··· DATASET ENTRIES

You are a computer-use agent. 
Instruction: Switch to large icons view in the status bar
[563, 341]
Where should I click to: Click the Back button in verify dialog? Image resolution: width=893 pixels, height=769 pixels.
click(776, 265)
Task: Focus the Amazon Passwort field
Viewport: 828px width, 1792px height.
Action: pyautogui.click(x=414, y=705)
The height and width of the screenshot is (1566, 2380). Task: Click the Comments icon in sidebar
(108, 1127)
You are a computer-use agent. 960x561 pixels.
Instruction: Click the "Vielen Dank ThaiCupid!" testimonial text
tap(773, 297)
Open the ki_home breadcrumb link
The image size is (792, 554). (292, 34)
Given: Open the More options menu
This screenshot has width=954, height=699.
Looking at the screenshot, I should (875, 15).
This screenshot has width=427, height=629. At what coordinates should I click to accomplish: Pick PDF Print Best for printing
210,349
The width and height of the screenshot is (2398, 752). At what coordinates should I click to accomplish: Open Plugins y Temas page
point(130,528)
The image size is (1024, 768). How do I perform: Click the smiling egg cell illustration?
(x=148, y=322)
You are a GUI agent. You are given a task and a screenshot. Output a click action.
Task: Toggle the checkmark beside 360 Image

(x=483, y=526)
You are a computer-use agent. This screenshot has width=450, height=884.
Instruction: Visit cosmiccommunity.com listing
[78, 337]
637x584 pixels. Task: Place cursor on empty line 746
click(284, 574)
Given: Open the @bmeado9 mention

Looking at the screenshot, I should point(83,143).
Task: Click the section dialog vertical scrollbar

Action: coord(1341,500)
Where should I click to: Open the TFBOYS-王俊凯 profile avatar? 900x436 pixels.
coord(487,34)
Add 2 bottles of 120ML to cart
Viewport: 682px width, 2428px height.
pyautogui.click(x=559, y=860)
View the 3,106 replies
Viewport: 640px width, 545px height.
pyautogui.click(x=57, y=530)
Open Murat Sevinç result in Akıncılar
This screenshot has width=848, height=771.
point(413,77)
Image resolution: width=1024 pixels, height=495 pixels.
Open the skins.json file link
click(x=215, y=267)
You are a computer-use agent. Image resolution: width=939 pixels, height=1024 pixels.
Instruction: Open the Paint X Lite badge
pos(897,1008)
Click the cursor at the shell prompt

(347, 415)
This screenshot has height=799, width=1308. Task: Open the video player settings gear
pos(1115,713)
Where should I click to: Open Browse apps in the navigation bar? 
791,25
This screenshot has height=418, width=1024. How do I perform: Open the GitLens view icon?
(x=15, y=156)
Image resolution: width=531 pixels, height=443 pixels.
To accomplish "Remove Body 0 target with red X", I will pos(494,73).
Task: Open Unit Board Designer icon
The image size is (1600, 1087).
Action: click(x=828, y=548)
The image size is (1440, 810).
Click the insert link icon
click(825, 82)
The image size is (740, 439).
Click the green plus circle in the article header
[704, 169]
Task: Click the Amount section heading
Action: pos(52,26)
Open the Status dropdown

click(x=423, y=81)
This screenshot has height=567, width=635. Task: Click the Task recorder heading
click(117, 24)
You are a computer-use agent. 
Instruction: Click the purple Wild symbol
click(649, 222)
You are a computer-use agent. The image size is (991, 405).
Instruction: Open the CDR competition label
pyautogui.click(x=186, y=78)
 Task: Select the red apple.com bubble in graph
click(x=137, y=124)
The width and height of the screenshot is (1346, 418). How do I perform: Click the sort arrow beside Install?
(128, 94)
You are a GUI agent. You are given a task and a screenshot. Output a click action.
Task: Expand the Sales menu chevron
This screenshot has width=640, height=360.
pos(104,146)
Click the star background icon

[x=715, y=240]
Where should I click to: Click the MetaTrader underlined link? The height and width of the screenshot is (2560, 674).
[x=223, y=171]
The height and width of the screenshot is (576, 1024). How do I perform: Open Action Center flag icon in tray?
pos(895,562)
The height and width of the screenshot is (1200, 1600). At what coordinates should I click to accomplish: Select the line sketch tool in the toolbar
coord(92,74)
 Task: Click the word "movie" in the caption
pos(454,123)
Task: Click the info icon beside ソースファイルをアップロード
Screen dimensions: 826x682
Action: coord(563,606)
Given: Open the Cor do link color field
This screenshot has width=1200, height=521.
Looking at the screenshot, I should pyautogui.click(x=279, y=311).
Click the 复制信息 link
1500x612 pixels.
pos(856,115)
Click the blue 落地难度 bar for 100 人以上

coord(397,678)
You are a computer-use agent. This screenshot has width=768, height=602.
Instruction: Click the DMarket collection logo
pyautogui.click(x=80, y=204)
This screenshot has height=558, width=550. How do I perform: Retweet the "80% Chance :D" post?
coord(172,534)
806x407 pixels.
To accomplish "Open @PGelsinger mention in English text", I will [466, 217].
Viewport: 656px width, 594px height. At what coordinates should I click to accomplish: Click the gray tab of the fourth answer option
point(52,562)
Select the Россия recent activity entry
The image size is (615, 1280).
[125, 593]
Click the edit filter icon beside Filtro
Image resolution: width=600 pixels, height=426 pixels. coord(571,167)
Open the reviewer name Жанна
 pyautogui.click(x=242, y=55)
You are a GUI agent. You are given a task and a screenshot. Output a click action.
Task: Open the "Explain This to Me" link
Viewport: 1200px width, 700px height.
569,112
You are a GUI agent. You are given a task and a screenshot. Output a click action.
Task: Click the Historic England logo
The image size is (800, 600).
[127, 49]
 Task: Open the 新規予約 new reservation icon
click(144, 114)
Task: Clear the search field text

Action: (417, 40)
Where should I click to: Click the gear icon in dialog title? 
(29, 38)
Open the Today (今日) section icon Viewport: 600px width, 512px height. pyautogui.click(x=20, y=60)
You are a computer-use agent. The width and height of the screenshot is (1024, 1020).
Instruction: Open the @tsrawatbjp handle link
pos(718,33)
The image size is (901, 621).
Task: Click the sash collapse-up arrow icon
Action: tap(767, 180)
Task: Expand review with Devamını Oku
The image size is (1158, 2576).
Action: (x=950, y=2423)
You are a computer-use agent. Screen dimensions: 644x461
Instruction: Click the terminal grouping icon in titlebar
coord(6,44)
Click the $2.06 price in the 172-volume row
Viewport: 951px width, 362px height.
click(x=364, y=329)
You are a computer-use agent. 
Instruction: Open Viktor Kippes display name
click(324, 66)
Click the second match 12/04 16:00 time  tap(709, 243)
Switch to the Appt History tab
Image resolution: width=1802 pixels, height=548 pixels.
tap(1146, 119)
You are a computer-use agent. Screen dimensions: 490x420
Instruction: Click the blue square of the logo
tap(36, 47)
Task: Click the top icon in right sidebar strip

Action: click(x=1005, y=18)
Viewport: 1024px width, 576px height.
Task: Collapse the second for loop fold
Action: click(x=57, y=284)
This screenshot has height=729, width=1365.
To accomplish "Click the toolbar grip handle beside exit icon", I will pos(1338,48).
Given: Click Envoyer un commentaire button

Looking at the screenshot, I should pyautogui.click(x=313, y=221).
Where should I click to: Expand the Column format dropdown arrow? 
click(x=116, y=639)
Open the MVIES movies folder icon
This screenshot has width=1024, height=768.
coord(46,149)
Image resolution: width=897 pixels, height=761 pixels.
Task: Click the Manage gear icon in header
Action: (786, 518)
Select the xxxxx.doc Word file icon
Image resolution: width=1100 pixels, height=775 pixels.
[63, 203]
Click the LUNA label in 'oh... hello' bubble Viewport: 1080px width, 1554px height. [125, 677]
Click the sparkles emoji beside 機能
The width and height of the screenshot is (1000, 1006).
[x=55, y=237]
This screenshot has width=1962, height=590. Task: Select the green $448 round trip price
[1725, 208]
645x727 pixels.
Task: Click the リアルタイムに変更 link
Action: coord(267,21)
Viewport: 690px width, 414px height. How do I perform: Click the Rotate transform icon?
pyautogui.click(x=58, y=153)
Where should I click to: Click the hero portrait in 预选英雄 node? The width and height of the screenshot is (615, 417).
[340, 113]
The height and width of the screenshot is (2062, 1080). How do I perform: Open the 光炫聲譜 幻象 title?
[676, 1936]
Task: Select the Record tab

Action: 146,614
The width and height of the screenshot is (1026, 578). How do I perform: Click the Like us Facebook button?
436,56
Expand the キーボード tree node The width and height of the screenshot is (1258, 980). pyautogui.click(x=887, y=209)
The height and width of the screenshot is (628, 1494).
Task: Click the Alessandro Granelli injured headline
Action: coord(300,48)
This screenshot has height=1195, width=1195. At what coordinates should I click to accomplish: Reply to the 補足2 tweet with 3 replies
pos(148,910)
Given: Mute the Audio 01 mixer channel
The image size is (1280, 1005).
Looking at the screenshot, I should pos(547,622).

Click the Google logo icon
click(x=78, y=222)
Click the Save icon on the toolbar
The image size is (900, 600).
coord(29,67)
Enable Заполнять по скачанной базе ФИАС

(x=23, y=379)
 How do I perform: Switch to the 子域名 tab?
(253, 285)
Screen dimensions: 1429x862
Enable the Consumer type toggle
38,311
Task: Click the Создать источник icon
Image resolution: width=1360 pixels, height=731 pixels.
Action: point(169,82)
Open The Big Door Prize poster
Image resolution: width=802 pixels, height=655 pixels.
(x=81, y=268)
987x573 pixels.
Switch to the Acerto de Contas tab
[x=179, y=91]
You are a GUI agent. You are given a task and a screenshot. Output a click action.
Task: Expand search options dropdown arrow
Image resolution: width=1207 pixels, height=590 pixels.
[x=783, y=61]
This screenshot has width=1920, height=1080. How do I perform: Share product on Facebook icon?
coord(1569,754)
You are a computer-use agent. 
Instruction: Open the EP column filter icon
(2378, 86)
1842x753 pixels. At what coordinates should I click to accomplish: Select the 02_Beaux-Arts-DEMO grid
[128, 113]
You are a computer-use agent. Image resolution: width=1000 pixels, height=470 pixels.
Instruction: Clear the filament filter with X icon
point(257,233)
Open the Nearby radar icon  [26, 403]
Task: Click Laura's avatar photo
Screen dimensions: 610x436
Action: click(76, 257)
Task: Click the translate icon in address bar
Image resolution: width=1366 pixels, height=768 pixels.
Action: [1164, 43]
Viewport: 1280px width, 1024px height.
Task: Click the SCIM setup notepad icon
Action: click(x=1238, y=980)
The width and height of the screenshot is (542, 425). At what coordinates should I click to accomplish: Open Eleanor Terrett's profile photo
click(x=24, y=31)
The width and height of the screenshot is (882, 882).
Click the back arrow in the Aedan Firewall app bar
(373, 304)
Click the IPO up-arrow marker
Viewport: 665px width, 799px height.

······

EXERCISE AIM:
Of the entries above, repeat exactly the lines between the line with "Instruction: Click the DMarket" and the line with "You are a computer-use agent. Screen dimensions: 490x420", inclusive, and no others.

RESULT FOR THIS EXERCISE:
Instruction: Click the DMarket collection logo
pyautogui.click(x=80, y=204)
This screenshot has height=558, width=550. How do I perform: Retweet the "80% Chance :D" post?
coord(172,534)
806x407 pixels.
To accomplish "Open @PGelsinger mention in English text", I will [466, 217].
Viewport: 656px width, 594px height. At what coordinates should I click to accomplish: Click the gray tab of the fourth answer option
point(52,562)
Select the Россия recent activity entry
The image size is (615, 1280).
[125, 593]
Click the edit filter icon beside Filtro
Image resolution: width=600 pixels, height=426 pixels. coord(571,167)
Open the reviewer name Жанна
 pyautogui.click(x=242, y=55)
You are a GUI agent. You are given a task and a screenshot. Output a click action.
Task: Open the "Explain This to Me" link
Viewport: 1200px width, 700px height.
569,112
You are a GUI agent. You are given a task and a screenshot. Output a click action.
Task: Click the Historic England logo
The image size is (800, 600).
[127, 49]
 Task: Open the 新規予約 new reservation icon
click(144, 114)
Task: Clear the search field text

Action: (417, 40)
Where should I click to: Click the gear icon in dialog title? 
(29, 38)
Open the Today (今日) section icon Viewport: 600px width, 512px height. pyautogui.click(x=20, y=60)
You are a computer-use agent. The width and height of the screenshot is (1024, 1020).
Instruction: Open the @tsrawatbjp handle link
pos(718,33)
The image size is (901, 621).
Task: Click the sash collapse-up arrow icon
Action: tap(767, 180)
Task: Expand review with Devamını Oku
The image size is (1158, 2576).
Action: (x=950, y=2423)
You are a computer-use agent. Screen dimensions: 644x461
Instruction: Click the terminal grouping icon in titlebar
coord(6,44)
Click the $2.06 price in the 172-volume row
Viewport: 951px width, 362px height.
click(x=364, y=329)
You are a computer-use agent. 
Instruction: Open Viktor Kippes display name
click(324, 66)
Click the second match 12/04 16:00 time  tap(709, 243)
Switch to the Appt History tab
Image resolution: width=1802 pixels, height=548 pixels.
tap(1146, 119)
You are a computer-use agent. Screen dimensions: 490x420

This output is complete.